For its audit of the charge card program, GAO took a random sample of 100 credit card purchases from each executive agency, except the Department of the Interior. The GAO found 23 percent of credit card purchases at the Department of Defense and 13 percent of purchases at the Department of Veterans did not include complete documentation.
Government-issued charge cards allow cardholders to make small purchases without going through the contracting and acquisitions process. The cap for credit card purchases in 2014, the newest available data, was $3,000, but that limit was raised to $3,500 in 2015.
Generally, credit cards have “reduced administrative costs and increased the flexibility to meet a variety of government needs,” the GAO says, but “if not properly managed and controlled, it can also expose the government to significant risk.
While the GAO “found little evidence of improper or potentially fraudulent purchases” within the credit card program, “incomplete documentation increases the risk that fraud, charge card misuse, and other abusive activity could occur without detection.”
Actual instances of improper and potentially fraudulent credit card purchases are difficult to track. The GAO looked at some of the poorly undocumented purchases in the 2014 and “estimated that only 2 percent of transactions…were improper purchases.” (RELATED: Feds Spend Billions With Government Credit Cards That Nobody Tracks)

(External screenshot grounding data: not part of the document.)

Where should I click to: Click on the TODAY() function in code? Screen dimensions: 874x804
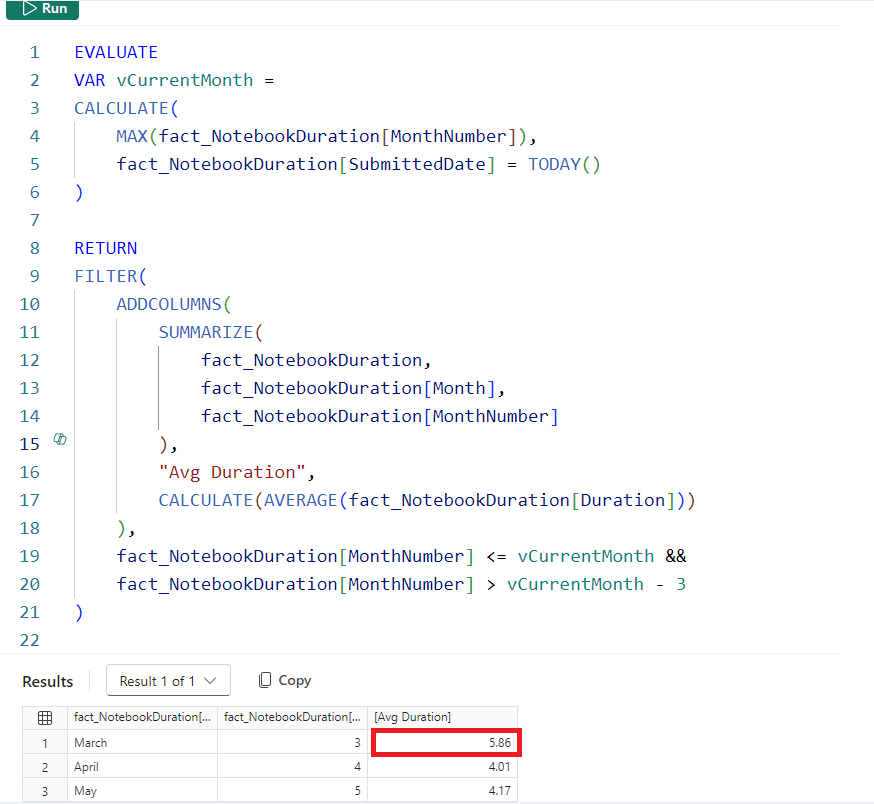[564, 164]
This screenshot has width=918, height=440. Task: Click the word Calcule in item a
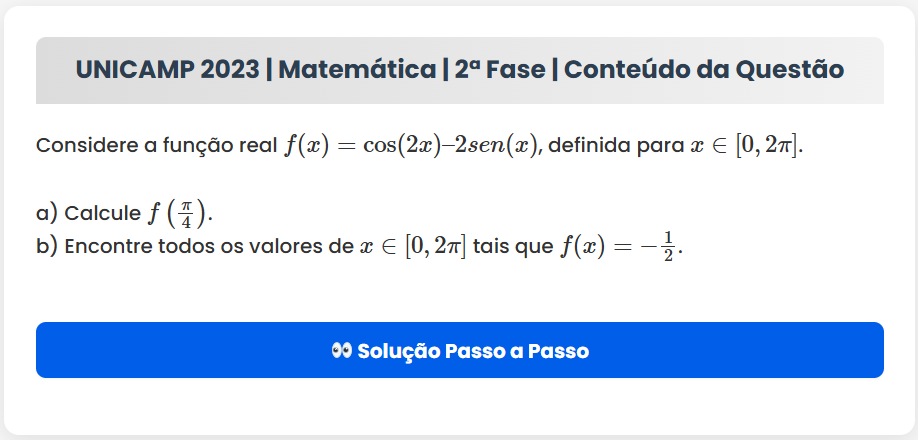click(x=102, y=213)
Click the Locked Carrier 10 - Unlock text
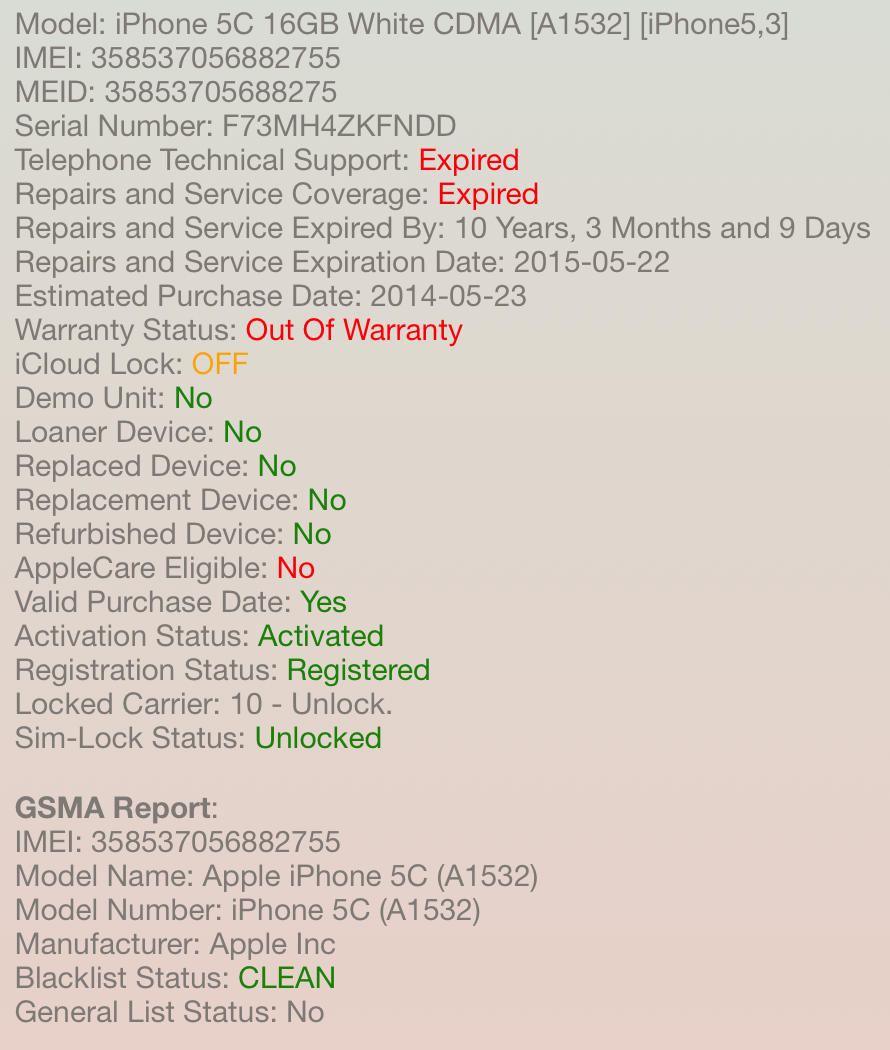Screen dimensions: 890x1050 point(311,704)
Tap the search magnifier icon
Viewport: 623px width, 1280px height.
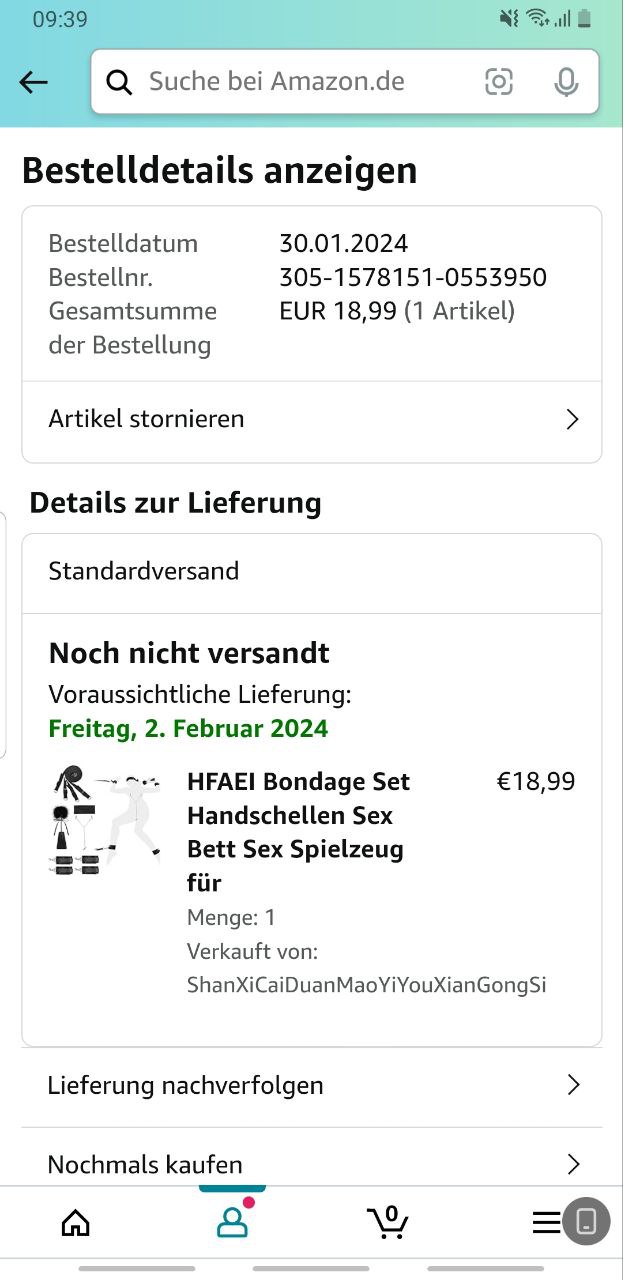119,82
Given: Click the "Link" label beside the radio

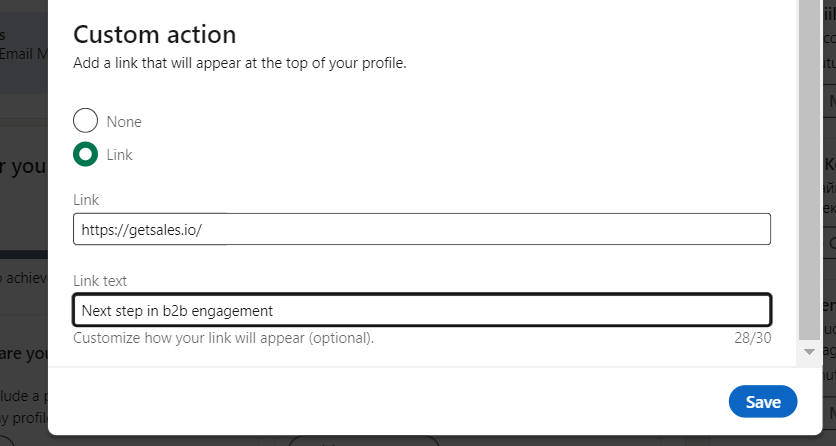Looking at the screenshot, I should coord(120,155).
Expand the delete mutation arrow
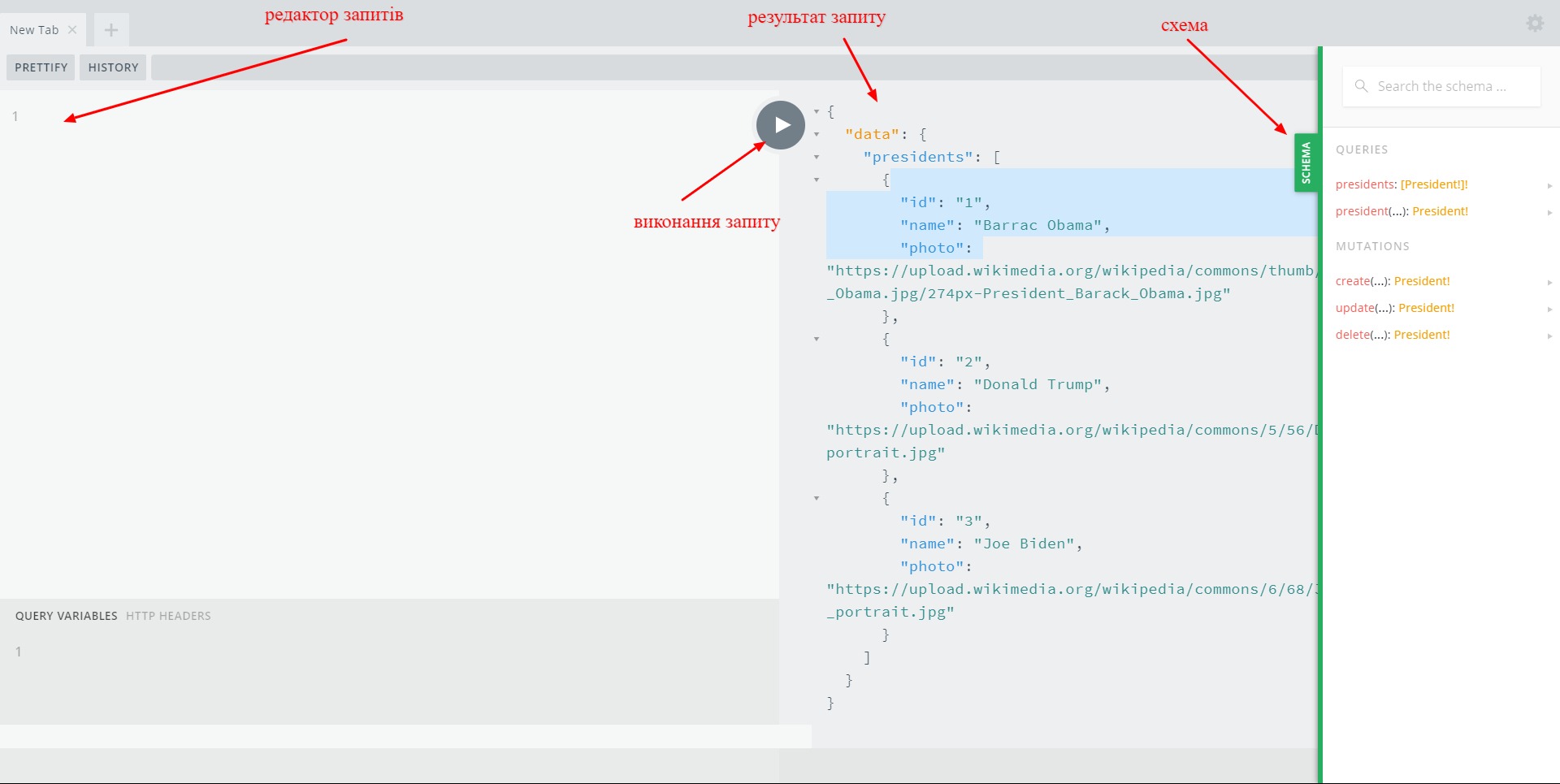The width and height of the screenshot is (1560, 784). 1549,336
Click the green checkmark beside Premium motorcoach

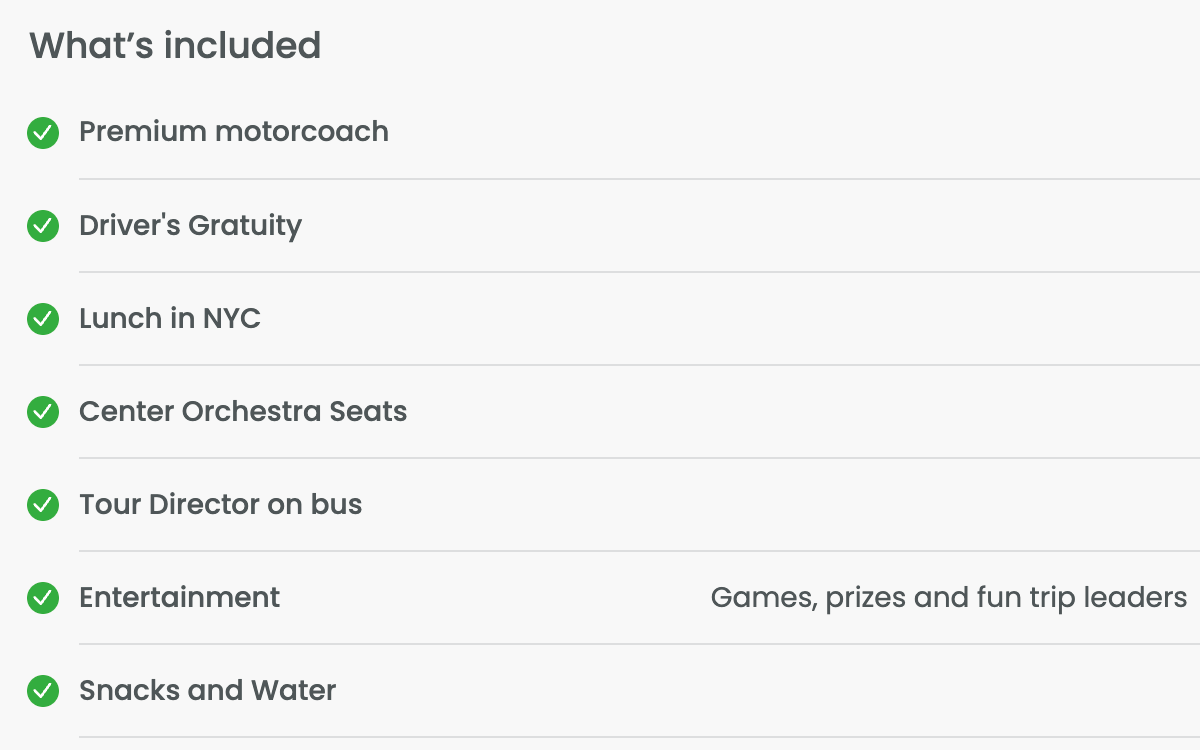[43, 132]
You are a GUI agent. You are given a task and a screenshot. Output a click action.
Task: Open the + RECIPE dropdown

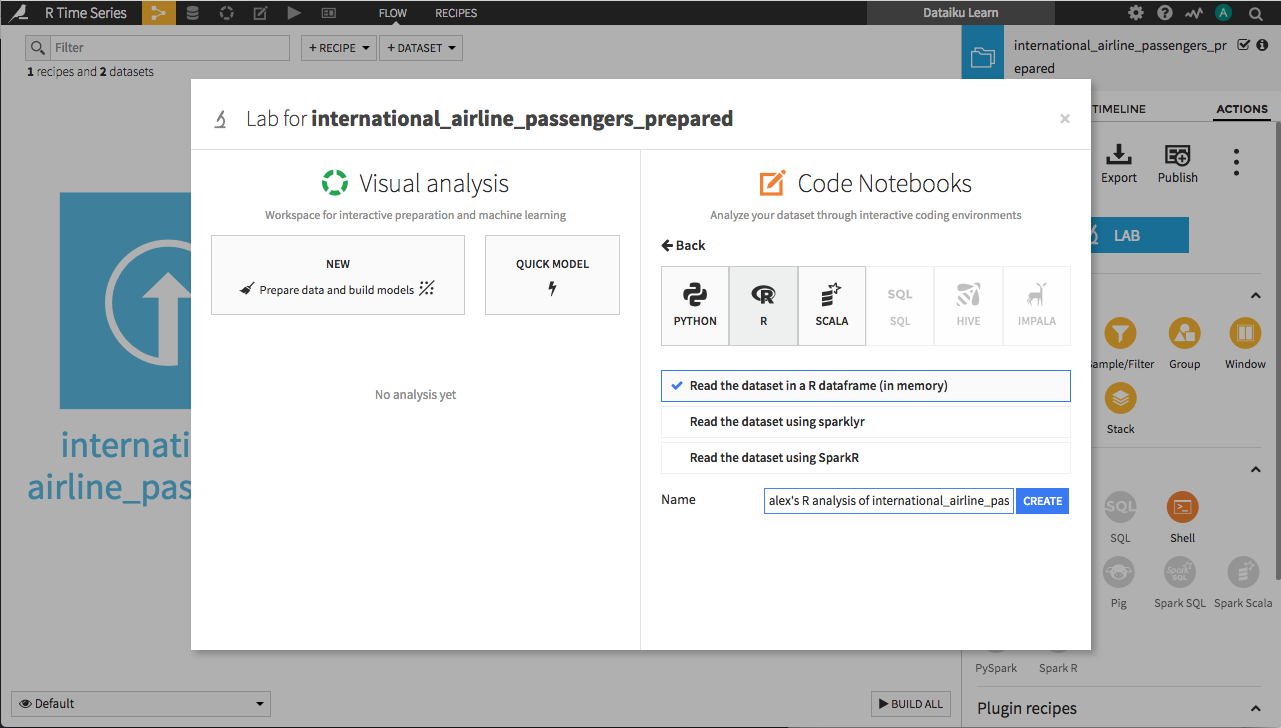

Investigators depend on whistleblowers within an agency to report cases of fraud. At the Interior Department, investigators found an employee who was using government credit cards to make car payments last year, and the Defense Department has charged several personnel with using cards at strip clubs.
The GAO’s investigation did not include the Department of the Interior because that agency allows “blanket purchase authority for cardholders for most transactions” under the $3,500 cap.
A properly documented purchase must include the receipt, the reason for the purchase — which could include pre-approval for the type of purchase (like office supplies not covered under an ongoing contract) — and approval from an agency official after the transaction has gone through.